## SUPPLIED ENTRIES
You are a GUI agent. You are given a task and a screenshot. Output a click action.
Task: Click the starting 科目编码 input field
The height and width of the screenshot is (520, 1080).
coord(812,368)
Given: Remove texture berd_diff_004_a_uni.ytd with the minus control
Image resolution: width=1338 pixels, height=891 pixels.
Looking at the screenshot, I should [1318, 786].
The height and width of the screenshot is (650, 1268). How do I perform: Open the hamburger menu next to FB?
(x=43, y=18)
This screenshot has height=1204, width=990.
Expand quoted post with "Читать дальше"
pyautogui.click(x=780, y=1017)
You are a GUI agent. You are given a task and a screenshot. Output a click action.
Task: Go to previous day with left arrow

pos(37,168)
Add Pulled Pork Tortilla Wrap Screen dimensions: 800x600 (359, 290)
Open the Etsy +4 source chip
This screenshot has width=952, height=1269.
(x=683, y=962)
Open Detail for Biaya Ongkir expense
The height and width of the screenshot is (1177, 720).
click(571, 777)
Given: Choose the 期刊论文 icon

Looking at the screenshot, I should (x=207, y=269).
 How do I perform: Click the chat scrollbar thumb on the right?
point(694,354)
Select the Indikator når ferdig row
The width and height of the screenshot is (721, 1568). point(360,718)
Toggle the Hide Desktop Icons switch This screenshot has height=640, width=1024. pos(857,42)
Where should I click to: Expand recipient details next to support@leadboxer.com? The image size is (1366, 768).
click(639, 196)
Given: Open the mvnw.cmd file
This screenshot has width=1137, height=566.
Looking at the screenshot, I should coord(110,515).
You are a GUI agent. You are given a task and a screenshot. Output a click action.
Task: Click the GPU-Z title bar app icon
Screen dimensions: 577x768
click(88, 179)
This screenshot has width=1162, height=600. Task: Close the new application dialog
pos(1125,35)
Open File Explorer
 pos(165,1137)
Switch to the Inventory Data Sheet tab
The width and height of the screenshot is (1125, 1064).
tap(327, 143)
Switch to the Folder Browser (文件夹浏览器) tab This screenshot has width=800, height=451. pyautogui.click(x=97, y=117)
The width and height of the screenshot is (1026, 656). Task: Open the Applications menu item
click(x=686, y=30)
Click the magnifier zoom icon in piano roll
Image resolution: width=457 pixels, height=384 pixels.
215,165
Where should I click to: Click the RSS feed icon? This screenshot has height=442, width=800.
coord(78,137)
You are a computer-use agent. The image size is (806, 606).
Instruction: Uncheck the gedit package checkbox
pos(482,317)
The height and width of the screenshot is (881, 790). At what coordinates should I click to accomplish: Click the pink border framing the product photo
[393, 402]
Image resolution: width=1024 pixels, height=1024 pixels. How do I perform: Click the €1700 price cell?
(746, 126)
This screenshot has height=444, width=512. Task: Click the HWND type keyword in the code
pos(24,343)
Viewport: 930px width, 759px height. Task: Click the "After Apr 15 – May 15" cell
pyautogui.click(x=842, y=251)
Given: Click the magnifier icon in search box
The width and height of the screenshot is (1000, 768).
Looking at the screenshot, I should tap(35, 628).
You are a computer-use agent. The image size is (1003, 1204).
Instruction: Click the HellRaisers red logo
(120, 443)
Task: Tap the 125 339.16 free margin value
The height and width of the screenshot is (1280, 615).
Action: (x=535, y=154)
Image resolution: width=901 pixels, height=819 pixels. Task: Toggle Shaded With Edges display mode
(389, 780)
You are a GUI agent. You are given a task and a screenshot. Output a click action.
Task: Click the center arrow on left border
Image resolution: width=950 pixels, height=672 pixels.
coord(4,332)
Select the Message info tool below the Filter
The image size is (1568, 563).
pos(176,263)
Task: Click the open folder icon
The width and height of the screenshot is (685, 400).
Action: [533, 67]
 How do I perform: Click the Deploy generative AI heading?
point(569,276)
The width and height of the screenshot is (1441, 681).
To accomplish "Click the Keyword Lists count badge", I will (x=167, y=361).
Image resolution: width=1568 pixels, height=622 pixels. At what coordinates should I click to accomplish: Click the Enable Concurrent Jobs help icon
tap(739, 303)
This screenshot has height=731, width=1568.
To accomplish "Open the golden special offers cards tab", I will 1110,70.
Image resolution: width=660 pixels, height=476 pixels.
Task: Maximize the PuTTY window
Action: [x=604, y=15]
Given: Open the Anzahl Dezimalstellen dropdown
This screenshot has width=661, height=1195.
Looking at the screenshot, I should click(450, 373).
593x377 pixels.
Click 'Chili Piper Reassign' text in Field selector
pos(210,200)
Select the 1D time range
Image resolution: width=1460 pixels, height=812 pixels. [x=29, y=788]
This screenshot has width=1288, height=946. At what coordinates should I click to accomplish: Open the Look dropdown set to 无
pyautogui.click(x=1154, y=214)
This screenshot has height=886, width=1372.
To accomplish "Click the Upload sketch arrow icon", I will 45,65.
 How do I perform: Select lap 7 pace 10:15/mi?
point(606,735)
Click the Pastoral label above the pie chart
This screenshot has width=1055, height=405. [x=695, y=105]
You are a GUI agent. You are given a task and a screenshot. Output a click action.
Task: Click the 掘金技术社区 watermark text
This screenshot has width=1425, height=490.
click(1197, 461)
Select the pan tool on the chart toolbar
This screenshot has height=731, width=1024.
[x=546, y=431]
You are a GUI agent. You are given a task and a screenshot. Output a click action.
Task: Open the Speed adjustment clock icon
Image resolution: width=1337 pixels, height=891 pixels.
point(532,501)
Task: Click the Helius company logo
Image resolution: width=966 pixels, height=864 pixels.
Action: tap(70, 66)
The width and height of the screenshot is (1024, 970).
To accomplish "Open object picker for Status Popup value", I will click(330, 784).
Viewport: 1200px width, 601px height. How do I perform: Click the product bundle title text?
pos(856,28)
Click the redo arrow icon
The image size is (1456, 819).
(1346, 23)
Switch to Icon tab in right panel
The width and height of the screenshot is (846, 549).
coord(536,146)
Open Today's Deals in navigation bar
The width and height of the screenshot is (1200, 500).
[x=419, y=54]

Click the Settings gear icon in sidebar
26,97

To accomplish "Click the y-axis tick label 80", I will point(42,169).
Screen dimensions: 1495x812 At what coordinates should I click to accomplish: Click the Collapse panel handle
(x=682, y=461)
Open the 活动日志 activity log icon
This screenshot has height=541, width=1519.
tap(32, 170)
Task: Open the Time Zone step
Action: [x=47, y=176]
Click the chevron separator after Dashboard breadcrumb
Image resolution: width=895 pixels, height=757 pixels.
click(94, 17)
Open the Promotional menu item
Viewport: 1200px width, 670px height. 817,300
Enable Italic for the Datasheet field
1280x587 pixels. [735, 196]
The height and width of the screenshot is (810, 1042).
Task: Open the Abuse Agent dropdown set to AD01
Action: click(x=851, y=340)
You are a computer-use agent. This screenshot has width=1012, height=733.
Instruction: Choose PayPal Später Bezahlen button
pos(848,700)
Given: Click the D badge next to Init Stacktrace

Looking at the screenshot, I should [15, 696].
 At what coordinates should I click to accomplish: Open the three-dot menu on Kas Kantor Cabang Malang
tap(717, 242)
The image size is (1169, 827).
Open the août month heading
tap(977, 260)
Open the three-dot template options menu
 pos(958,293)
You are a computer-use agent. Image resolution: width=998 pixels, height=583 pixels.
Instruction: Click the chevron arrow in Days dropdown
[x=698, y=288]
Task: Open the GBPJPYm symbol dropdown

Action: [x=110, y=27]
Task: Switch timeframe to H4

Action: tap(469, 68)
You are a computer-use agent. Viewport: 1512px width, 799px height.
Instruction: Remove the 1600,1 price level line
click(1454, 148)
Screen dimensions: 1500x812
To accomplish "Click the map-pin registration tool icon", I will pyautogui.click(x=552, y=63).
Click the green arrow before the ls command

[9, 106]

## PROBLEM STATEMENT
Reproduce every line from the entries that holds the word "magnifier".

## SOLVED PROBLEM
Click the magnifier zoom icon in piano roll
Given: Click the magnifier icon in search box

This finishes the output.